Doing that naturally helps uncover duplicate copies.  Of course, there are many reasons to own more than one copy of a book.  It might be treasured.  You might have a well-worn copy and a newer version.  You may occasionally buy the same book twice on accident (this happens to me sometimes when I read a book series out of order).  You could own a book and receive a duplicate gift copy.  

You may can imagine other scenarios, but for the life of me, I can't explain how I ended up with three copies of.  .  . The Bobbsey Twins in the Country.  I'm pretty sure the only time I ever read it, I checked it out of the library.
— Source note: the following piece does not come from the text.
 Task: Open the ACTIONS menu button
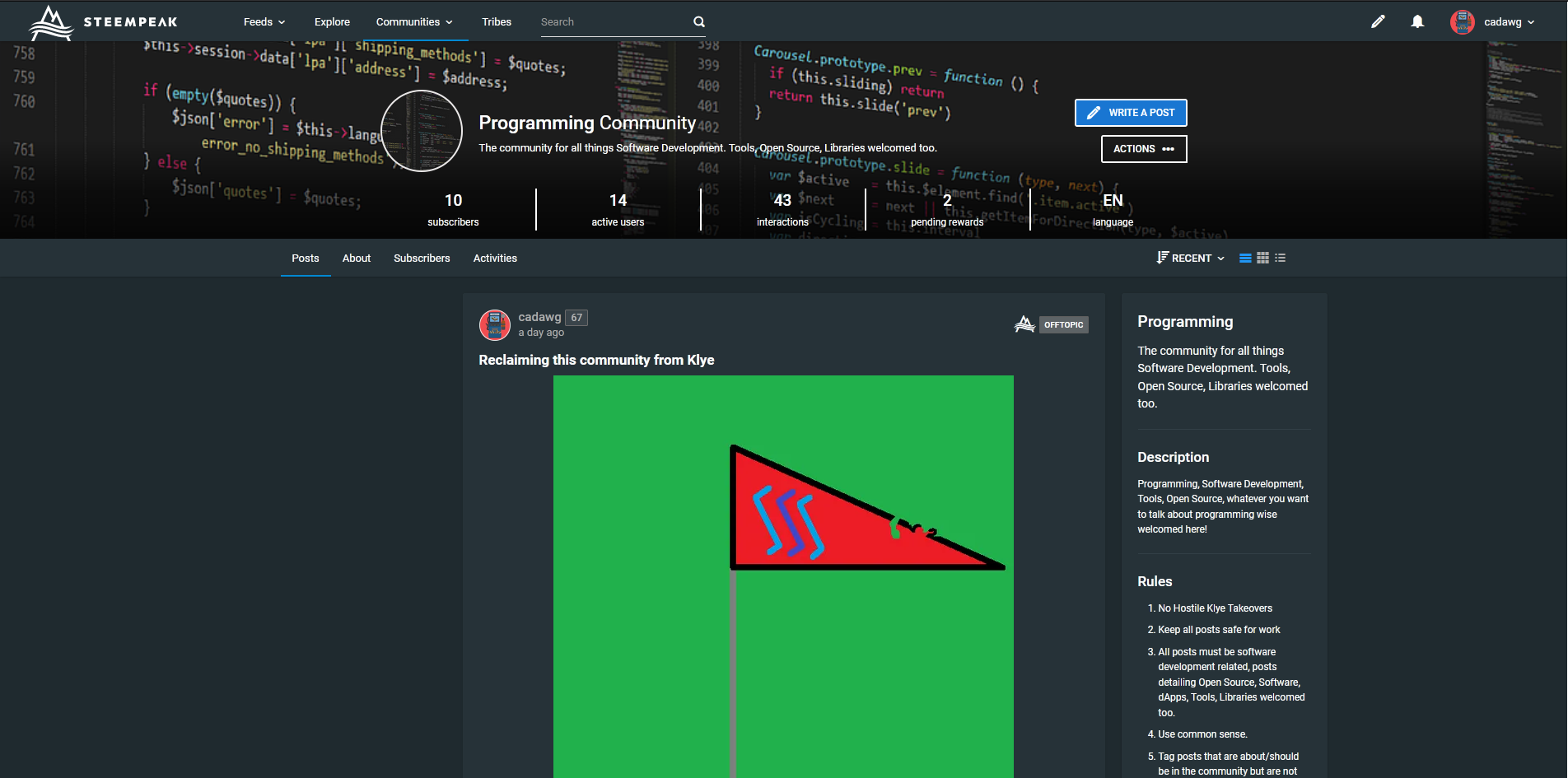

Teddy knows that a good supervisor is always on the job.






Thursday, January 2, 2014

Blast (as in . . . "from the past")

January 2, 2014

After the bedroom, I tackled the loft office, which has/had lots of potential for thinning and shedding.  You ALL know what I'm talking about.  Did you really think you were going to look something up in a textbook you kept from that beloved class you had as a second-semester sophomore that was so meaningful and made you know that you had FINALLY become an adult and worldly, too?  And does anyone need the warranty and the receipt for the toaster oven you bought in 1987 (and has long since warmed its last tortilla).  
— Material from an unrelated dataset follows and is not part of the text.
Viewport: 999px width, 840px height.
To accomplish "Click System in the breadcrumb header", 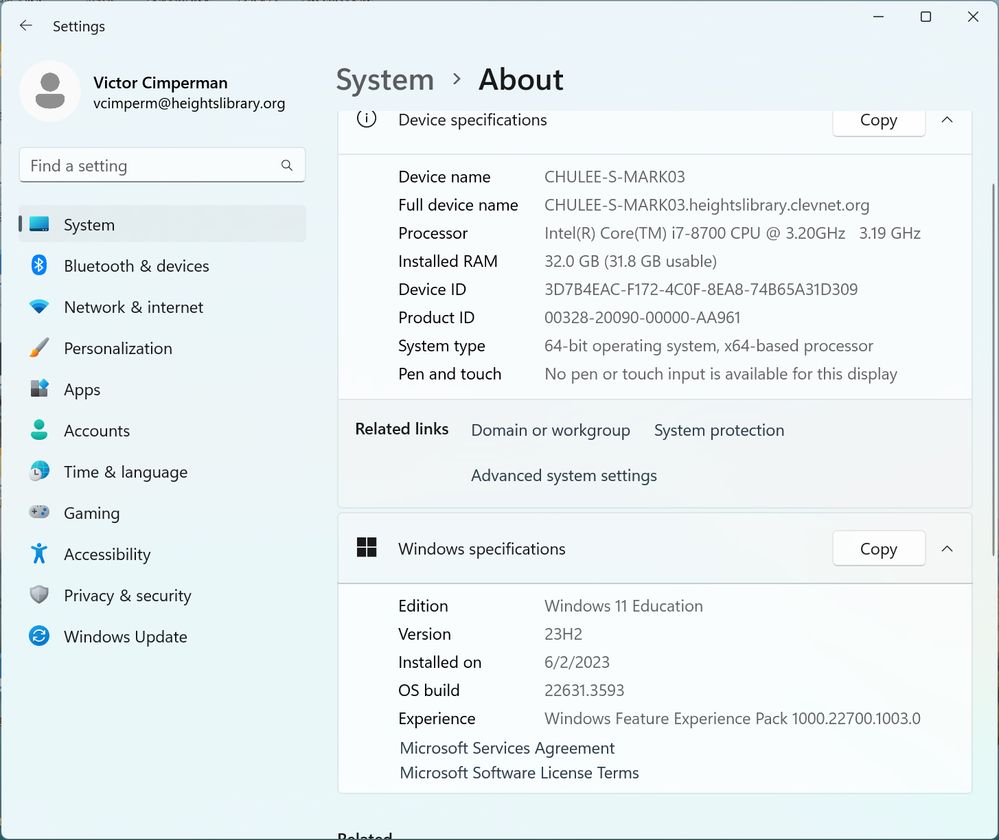I will click(x=385, y=80).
But, the damper on the spirit of "toss it all" is that there could be a treasure tucked in with the crap.  And I didn't need to consult the Antique Road Show to know the value of these finds:

First, from inside the seven-volume Complete Works of William Shakespeare that originally came from my great-grandparents' home (and maybe somewhere before that because that house was built in 1905 and these books were published in 1887) came these three gems:  

Behind Door #1 (alternatively, "Inside Volume Number 1")--A complete stranger (any help from family members reading/viewing this?) standing in party attire next to a Model T decorated as a parade float.  

I think this would be an excellent entry for a "Best Caption Contest."  
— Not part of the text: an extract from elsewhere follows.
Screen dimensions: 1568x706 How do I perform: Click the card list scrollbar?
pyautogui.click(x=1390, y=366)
How about  "Really dear, I promise I took your car out for a spin every few days while you were gone to keep the battery charged, just like you asked me to."


Behind Door #2--A handwritten note to my great grandmother Mabel Octavine (and you wonder if I am sad that I was named for my Grandfather rather having to explain why I was named "Octavine" or  some other fabulous family name?)



If you can't read this marvelous Palmer penmanship, it says:

Mabel--
    I want to see you before you go home, so please come by after you go to Mrs. Lucas'.  You can tell her for me please that I am awfully sorry not to be able to come, and I am, but the truth is that my front tooth is out & I look like my Grandmother, & I couldn't go &  have the women saying "Don't she look old"-- Kitty

And I can't imagine the story behind that missing front tooth.

Finally, Behind Door #3--the worship bulletin from the Easter Service at the M.E. [Methodist Episcopal] Church, South, April 7, 1912 that features my great-grandmother, Mrs. J.B. Channing, singing alto and my great-great-granmother, Mrs. E.R. Ford singing in the flotilla of sopranos.  Ah to be Mr. Walter Wainwright in the chicken party.





Two other prizes I knew I had, but have to decide about (you know, the pressure to give in and hoard):

My grandmother's mahjong set, which celebrated its 90th birthday last year:


And something I don't have the technical skill (or further time to waste) to show you:  three Kodak, Ektachrome transparency slides of the Astrodome in November 1963.  My grandfather, Fafa (married to my grandmother Momo. . . what kind of warped people choose grandparent names that will be totally ridiculous to say out loud when you turn 14?) was one of the steel estimators for the construction of the Astrodome.  These three slides show the building skeleton, completely constructed with no "skin" or "innards," just like a framed house only much bigger and with an igloo shape instead of a peaked roof.

I also have about seven slides of my grandmother in some sort of community theatre performance but little information beyond that.